Collected data entries
● ● ● ●

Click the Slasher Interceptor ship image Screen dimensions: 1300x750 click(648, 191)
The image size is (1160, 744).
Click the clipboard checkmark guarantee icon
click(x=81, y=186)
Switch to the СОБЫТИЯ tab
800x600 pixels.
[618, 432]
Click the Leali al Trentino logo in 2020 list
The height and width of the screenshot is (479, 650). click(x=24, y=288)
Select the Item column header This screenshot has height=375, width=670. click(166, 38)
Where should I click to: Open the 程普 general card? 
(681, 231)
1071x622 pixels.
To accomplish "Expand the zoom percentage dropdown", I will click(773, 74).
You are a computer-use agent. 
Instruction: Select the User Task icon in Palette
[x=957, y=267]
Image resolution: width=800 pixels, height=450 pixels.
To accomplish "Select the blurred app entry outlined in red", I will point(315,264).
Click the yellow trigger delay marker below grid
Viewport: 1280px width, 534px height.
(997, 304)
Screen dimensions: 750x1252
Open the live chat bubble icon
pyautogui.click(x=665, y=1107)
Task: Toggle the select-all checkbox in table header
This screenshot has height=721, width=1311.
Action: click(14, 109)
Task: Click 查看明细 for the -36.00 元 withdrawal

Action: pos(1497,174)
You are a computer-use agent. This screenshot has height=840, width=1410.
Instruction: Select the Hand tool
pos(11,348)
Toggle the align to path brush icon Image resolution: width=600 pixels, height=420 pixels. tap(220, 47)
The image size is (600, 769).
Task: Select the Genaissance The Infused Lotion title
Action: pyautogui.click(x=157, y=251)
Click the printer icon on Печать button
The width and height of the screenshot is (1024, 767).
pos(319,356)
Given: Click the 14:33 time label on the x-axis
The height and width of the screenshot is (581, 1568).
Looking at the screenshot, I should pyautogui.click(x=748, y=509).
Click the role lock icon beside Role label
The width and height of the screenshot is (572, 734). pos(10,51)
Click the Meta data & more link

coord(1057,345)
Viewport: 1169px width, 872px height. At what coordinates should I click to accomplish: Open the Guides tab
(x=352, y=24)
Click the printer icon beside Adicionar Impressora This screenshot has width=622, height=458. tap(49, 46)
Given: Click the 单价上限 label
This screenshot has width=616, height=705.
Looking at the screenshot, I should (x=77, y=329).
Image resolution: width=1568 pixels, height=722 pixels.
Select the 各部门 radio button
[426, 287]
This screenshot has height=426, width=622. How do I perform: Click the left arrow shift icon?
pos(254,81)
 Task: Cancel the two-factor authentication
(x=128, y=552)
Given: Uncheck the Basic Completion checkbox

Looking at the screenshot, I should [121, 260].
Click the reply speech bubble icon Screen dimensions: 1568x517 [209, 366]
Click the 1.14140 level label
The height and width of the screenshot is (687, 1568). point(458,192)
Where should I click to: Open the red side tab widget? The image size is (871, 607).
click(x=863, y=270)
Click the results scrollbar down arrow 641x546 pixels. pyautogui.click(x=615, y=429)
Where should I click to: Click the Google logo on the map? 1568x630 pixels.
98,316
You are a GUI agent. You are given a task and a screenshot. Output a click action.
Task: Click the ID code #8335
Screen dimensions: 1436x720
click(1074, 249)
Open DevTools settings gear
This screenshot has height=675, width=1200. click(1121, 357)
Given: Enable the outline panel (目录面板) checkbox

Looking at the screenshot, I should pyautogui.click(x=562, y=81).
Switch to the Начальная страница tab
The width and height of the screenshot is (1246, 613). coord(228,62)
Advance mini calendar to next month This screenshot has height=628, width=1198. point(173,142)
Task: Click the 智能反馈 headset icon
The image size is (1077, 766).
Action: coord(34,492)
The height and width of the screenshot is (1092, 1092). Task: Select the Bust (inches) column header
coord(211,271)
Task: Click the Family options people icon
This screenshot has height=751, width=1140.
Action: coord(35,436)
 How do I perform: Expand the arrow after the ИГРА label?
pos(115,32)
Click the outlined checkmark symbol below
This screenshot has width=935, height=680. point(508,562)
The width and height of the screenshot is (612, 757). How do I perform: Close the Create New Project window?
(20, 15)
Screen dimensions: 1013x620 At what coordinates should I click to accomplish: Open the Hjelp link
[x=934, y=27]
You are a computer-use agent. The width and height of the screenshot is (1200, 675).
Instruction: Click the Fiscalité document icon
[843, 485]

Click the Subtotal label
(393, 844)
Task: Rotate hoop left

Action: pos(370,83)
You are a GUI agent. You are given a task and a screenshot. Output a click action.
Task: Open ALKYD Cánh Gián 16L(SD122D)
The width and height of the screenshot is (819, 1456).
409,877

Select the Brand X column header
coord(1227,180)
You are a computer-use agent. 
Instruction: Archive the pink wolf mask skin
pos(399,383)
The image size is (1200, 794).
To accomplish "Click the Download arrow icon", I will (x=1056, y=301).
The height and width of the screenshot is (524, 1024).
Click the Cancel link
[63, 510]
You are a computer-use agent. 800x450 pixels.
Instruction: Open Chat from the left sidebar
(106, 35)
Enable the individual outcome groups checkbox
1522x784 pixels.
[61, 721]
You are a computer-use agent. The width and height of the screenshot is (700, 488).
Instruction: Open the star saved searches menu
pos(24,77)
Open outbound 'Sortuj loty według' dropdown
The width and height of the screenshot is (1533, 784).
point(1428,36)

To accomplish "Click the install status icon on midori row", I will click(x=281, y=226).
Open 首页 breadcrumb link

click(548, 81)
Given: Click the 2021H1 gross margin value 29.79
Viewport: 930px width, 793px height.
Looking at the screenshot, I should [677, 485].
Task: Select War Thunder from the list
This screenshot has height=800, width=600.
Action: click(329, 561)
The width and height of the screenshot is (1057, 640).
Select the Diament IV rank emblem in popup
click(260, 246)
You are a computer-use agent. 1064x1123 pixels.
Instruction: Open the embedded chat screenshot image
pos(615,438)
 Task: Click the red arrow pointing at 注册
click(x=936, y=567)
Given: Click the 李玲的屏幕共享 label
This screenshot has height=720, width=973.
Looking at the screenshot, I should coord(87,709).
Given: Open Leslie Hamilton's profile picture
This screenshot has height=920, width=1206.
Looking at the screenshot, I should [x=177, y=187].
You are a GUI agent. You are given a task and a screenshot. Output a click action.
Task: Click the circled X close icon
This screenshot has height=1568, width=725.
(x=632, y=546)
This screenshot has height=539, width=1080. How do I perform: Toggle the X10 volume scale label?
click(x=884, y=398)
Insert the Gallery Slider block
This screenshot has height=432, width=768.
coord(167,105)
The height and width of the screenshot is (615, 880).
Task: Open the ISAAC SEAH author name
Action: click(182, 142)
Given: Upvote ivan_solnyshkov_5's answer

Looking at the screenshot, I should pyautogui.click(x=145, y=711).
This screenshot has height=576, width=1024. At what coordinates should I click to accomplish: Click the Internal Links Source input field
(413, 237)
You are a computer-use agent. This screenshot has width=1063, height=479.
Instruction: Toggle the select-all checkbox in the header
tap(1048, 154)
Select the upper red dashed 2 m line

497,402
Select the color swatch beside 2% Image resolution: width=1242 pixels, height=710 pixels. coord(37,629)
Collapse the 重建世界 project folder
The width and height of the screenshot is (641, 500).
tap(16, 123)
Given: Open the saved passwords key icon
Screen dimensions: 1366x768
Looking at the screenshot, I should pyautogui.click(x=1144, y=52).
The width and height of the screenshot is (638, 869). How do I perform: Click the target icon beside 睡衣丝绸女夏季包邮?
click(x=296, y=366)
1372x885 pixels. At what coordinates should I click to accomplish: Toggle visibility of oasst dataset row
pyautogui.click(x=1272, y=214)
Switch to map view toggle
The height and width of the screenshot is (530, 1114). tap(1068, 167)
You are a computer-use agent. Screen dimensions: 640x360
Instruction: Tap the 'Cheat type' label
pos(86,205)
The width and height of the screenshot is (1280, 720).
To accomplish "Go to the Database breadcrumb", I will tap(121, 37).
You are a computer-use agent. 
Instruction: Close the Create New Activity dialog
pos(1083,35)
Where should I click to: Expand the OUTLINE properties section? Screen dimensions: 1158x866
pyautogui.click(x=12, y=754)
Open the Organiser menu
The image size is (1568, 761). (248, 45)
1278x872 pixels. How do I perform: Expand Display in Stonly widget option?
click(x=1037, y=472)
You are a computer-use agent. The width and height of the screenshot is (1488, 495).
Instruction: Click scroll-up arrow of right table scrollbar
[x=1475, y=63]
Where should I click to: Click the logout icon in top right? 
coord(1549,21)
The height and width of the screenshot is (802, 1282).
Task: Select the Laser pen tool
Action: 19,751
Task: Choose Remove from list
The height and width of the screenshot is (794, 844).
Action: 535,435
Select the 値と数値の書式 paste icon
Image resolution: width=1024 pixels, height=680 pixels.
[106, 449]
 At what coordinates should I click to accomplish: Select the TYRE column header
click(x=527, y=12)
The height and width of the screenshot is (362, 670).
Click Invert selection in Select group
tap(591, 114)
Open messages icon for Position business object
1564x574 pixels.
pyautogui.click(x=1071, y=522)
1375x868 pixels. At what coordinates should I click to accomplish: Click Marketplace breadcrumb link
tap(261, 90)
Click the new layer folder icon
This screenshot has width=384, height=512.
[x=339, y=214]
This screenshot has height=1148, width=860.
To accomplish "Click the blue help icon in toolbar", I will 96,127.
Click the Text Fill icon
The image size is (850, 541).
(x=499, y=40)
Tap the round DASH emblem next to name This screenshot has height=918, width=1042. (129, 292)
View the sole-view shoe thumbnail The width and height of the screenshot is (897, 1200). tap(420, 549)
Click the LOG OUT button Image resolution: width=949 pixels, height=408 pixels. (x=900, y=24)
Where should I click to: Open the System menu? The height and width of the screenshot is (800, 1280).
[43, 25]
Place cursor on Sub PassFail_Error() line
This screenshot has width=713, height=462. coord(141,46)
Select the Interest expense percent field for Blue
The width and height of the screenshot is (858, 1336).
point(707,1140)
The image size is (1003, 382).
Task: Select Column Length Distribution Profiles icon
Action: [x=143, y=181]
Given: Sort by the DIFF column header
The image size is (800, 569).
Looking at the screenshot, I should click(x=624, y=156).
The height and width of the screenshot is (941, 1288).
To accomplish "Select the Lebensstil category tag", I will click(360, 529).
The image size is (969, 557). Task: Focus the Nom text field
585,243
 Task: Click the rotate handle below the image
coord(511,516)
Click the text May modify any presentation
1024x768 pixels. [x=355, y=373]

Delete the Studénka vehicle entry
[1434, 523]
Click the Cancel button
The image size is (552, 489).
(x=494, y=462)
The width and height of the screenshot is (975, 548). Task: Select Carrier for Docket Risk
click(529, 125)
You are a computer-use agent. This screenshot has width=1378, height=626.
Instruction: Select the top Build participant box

● ● ● ●

# What you have to do
In the records above, find the line containing "1071x622 pixels." and restate word for word every line from the first through that one.

# Answer for this exercise
Click the Slasher Interceptor ship image Screen dimensions: 1300x750 click(648, 191)
The image size is (1160, 744).
Click the clipboard checkmark guarantee icon
click(x=81, y=186)
Switch to the СОБЫТИЯ tab
800x600 pixels.
[618, 432]
Click the Leali al Trentino logo in 2020 list
The height and width of the screenshot is (479, 650). click(x=24, y=288)
Select the Item column header This screenshot has height=375, width=670. click(166, 38)
Where should I click to: Open the 程普 general card? 
(681, 231)
1071x622 pixels.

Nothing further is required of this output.